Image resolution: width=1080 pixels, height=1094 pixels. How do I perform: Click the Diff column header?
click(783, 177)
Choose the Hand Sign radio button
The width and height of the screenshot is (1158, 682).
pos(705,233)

::::

The response should consist of the entries, retyped exactly and in full.

**SOLUTION BELOW**
Image resolution: width=1080 pixels, height=1094 pixels. How do I perform: Click the Diff column header?
click(783, 177)
Choose the Hand Sign radio button
The width and height of the screenshot is (1158, 682).
pos(705,233)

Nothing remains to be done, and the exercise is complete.